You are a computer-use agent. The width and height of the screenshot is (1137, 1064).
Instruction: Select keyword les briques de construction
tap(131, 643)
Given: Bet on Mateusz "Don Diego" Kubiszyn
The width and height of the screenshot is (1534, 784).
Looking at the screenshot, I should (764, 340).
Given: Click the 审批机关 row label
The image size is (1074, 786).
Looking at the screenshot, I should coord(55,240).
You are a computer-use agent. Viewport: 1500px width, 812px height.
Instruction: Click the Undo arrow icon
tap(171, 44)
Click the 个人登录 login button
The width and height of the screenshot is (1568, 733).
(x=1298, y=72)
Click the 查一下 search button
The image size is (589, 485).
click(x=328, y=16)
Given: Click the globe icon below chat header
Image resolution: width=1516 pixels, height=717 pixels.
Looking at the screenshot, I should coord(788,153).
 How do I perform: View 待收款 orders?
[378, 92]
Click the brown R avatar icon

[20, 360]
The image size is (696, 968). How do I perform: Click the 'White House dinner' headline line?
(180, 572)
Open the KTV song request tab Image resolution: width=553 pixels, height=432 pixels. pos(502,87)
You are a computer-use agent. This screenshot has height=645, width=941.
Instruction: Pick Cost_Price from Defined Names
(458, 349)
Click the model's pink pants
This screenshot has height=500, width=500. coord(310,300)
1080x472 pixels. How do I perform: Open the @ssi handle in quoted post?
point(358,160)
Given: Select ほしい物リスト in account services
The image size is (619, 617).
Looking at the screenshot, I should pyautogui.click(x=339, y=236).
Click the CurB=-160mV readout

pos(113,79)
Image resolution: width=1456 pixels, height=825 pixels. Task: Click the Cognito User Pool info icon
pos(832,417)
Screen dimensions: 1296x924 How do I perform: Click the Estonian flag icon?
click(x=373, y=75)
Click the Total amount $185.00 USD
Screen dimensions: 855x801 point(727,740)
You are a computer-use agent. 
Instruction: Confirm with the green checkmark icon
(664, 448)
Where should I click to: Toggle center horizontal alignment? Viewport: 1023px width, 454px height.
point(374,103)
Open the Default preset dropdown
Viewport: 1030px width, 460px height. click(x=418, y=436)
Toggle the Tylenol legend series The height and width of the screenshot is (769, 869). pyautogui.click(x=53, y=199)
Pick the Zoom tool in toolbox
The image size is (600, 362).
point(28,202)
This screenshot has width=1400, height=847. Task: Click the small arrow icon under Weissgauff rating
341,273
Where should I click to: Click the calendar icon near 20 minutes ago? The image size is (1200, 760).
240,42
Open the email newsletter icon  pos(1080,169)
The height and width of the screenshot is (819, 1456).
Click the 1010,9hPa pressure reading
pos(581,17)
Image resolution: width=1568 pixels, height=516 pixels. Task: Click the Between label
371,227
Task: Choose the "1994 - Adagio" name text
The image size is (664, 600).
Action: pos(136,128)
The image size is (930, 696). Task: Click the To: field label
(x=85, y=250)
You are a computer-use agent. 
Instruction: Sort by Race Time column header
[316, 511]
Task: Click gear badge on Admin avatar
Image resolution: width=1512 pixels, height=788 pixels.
※ ※ ※
## Aim of the exercise
Pick out and copy each line above that contains the word "This". Capital and small letters must match.

## Exercise answer
You are a computer-use agent. This screenshot has height=645, width=941.
This screenshot has height=500, width=500. coord(310,300)
This screenshot has width=1400, height=847. Task: Click the small arrow icon under Weissgauff rating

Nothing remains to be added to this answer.